For a particular3 balanced realization of the inner functions, it can be shown that the basis functions generated via 2. We allow here SS representations, i.

police-risk-management.com/order/putting/dov-android-spia-cellulare.php Note that a balanced state-space realization of a inner function is non-unique. However, due to 2. In the following we use the M1AB based construction if not indicated otherwise. Such a basis is commonly considered to be optimal for F. Such basis sequences can be considered to be adequate for the expansion of systems with dominating second order modes. Based on the expansion of the transfer functions of LTI dynamical systems in terms of the pulse basis, the impulse response representation of LTI systems is available.

The generated functions provide a series-expansion 2. However, the degree of freedom in the basis selection is much higher in the MIMO case. Note, that it is possible to use different basis sequences in the generation of 2. The derivation is the same as the state-space construction approach presented by 2.

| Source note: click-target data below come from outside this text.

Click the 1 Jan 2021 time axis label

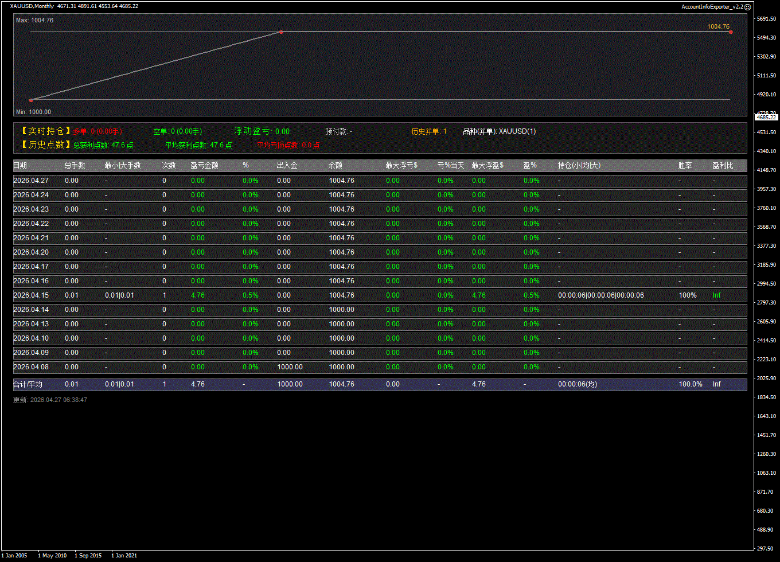(x=124, y=555)
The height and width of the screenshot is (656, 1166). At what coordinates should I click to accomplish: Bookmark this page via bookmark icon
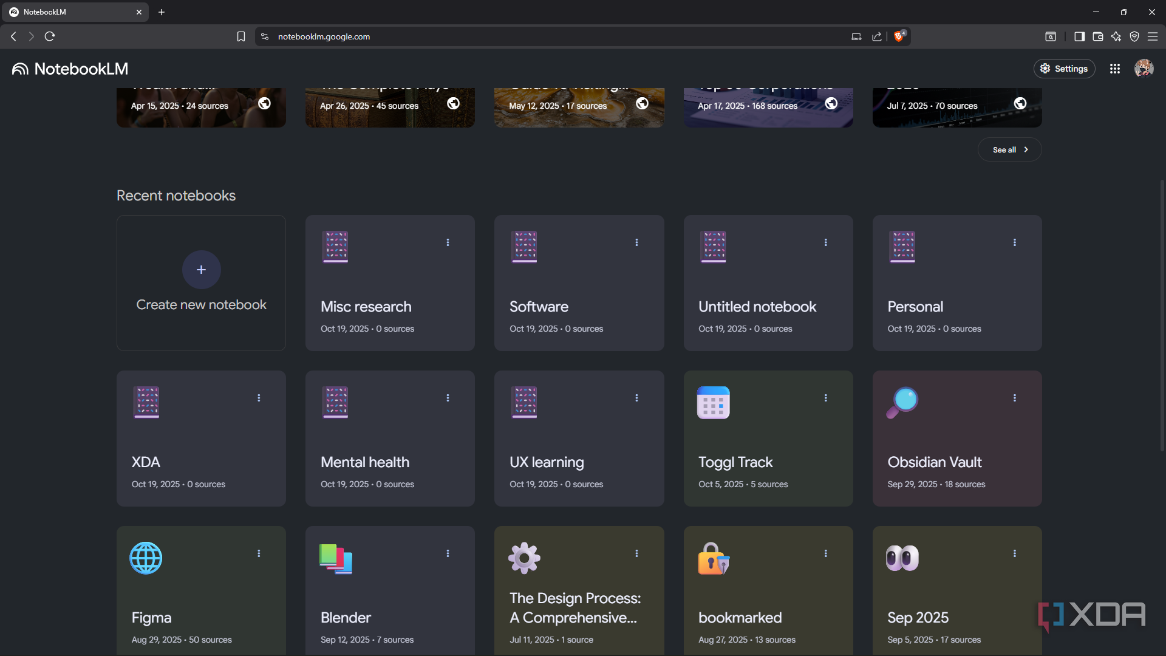pyautogui.click(x=241, y=36)
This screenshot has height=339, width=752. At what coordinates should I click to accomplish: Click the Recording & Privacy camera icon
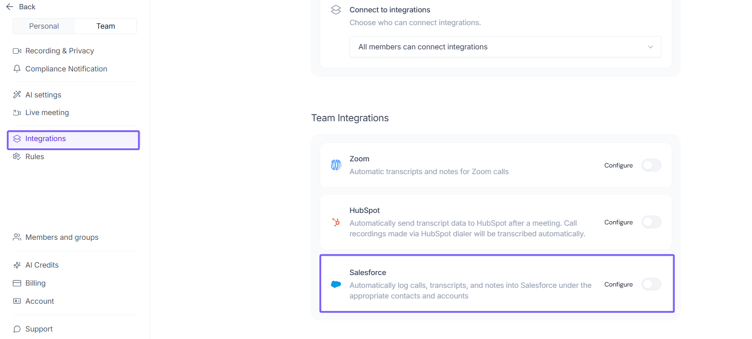[x=17, y=51]
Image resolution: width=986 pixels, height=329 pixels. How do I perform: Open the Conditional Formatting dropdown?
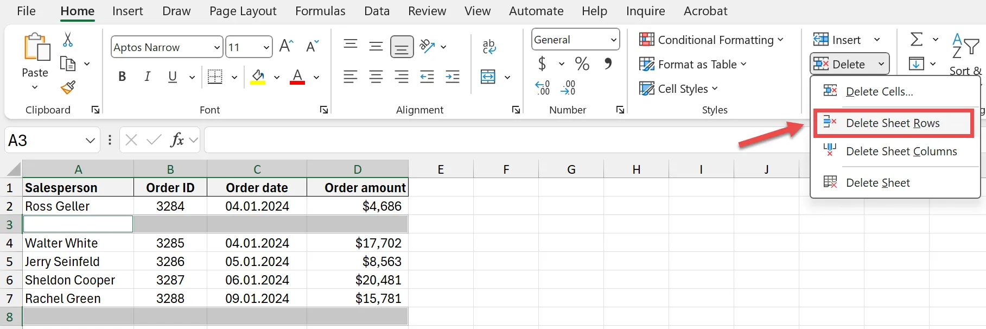tap(711, 40)
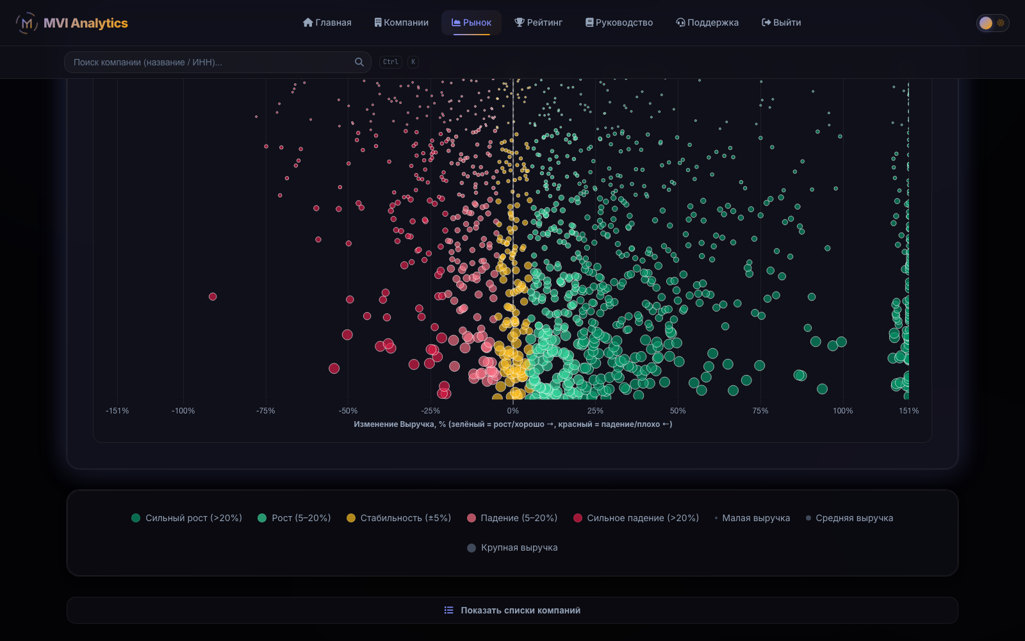
Task: Click the book icon for Руководство
Action: point(589,22)
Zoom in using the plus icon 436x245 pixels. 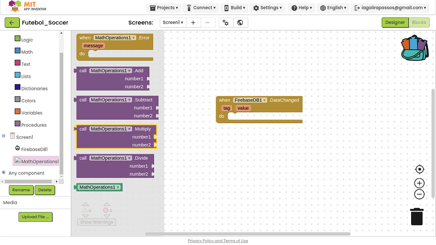tap(419, 183)
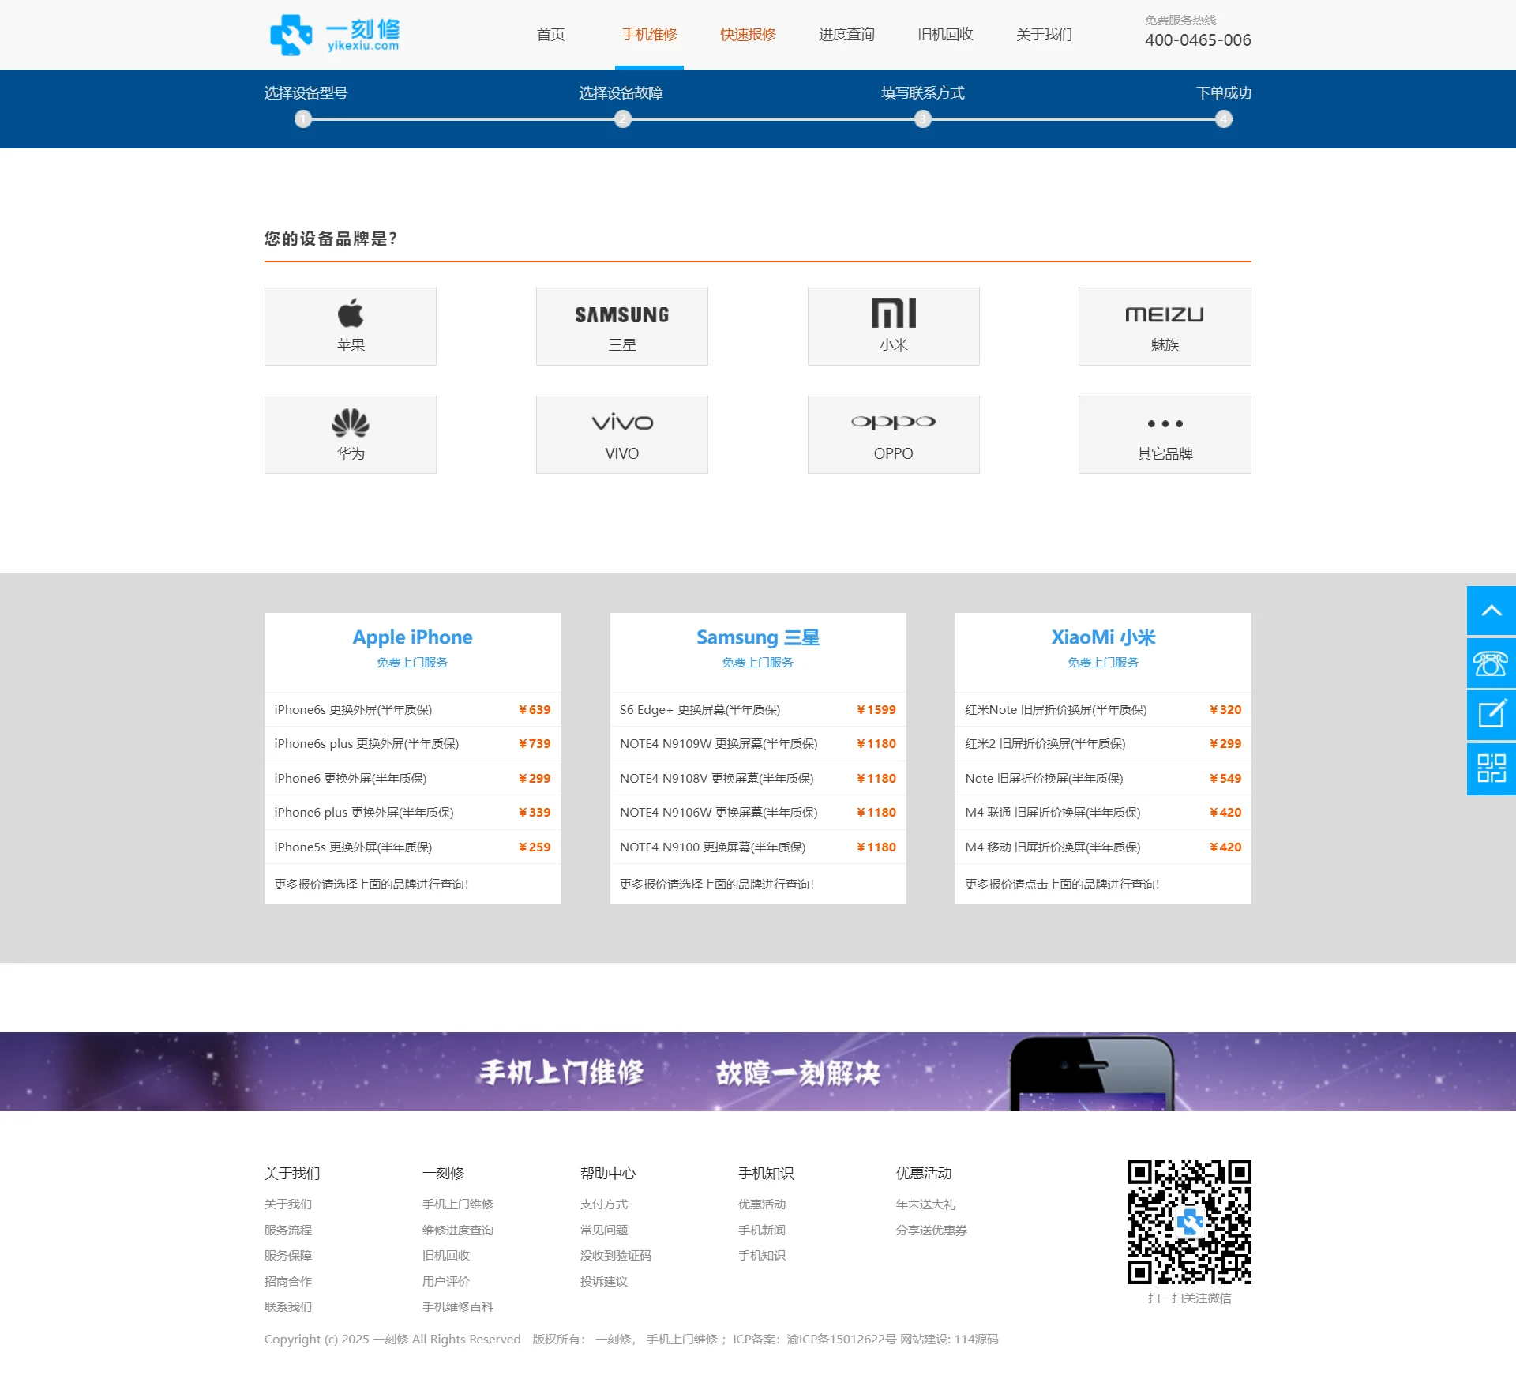Image resolution: width=1516 pixels, height=1379 pixels.
Task: Choose 其它品牌 for other brands
Action: 1164,434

An important issue here is the construction of the square allpass function Gb z. Where in the scalar case, Gb z can be written as a Blaschke product and thus modulo the sign it is determined by the poles of the product, the multivariable-case is more involved and inhibits more freedom. There is however a completely analogous theory for CT systems, where the Laplace transform is used instead of the Z-transform.

The two most important steps of this cycle are the choices of an appropriate model set and the identification criterion. While the previous describes the set in which the suitable description of the system is sought, the latter defines the aimed performance of the model. The choice of the model set is crucial as it directly influences the maximum achievable accuracy or quality of the identified model in terms of the user-defined criterion. The model set should be as large as possible in order to contain as many candidate models as possible, which reduces the structural or bias error of the optimal model in the set.